## THE TASK
Start with the first line of the data and end with the line that holds "Task: Click the Общий чат принимающих avatar"; write out each one exactly.

## DATASET RECORDS
◇ ◇ ◇ ◇ ◇ ◇ ◇

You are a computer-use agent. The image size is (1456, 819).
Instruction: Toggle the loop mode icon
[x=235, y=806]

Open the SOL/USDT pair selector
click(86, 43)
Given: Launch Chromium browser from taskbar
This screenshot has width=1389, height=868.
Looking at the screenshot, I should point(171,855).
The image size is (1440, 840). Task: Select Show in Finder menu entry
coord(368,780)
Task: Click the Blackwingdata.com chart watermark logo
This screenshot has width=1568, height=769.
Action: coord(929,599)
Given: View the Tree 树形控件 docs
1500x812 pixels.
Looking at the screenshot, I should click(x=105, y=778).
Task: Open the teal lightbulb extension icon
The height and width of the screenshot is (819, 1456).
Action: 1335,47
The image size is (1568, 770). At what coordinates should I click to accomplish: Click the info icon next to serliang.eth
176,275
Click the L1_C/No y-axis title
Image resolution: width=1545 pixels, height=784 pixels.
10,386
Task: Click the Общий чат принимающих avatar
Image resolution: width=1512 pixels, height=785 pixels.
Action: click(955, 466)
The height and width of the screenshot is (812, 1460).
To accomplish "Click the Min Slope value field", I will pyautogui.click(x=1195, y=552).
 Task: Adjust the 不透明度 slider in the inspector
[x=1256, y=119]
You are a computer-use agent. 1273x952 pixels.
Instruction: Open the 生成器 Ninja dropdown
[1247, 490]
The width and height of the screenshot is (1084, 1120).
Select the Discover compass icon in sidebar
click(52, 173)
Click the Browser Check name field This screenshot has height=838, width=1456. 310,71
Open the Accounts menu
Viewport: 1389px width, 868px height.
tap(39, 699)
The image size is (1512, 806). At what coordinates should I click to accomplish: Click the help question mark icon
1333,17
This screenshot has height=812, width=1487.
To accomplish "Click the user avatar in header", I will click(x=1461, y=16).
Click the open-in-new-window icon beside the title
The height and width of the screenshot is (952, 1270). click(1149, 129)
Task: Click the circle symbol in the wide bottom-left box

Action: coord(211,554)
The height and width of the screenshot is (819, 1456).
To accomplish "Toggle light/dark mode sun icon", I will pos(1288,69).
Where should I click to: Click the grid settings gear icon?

◇ ◇ ◇ ◇ ◇ ◇ ◇

## RESULT FOR THIS EXERCISE
You are a computer-use agent. The image size is (1456, 819).
Instruction: Toggle the loop mode icon
[x=235, y=806]

Open the SOL/USDT pair selector
click(86, 43)
Given: Launch Chromium browser from taskbar
This screenshot has width=1389, height=868.
Looking at the screenshot, I should point(171,855).
The image size is (1440, 840). Task: Select Show in Finder menu entry
coord(368,780)
Task: Click the Blackwingdata.com chart watermark logo
This screenshot has width=1568, height=769.
Action: coord(929,599)
Given: View the Tree 树形控件 docs
1500x812 pixels.
Looking at the screenshot, I should click(x=105, y=778).
Task: Open the teal lightbulb extension icon
The height and width of the screenshot is (819, 1456).
Action: 1335,47
The image size is (1568, 770). At what coordinates should I click to accomplish: Click the info icon next to serliang.eth
176,275
Click the L1_C/No y-axis title
Image resolution: width=1545 pixels, height=784 pixels.
10,386
Task: Click the Общий чат принимающих avatar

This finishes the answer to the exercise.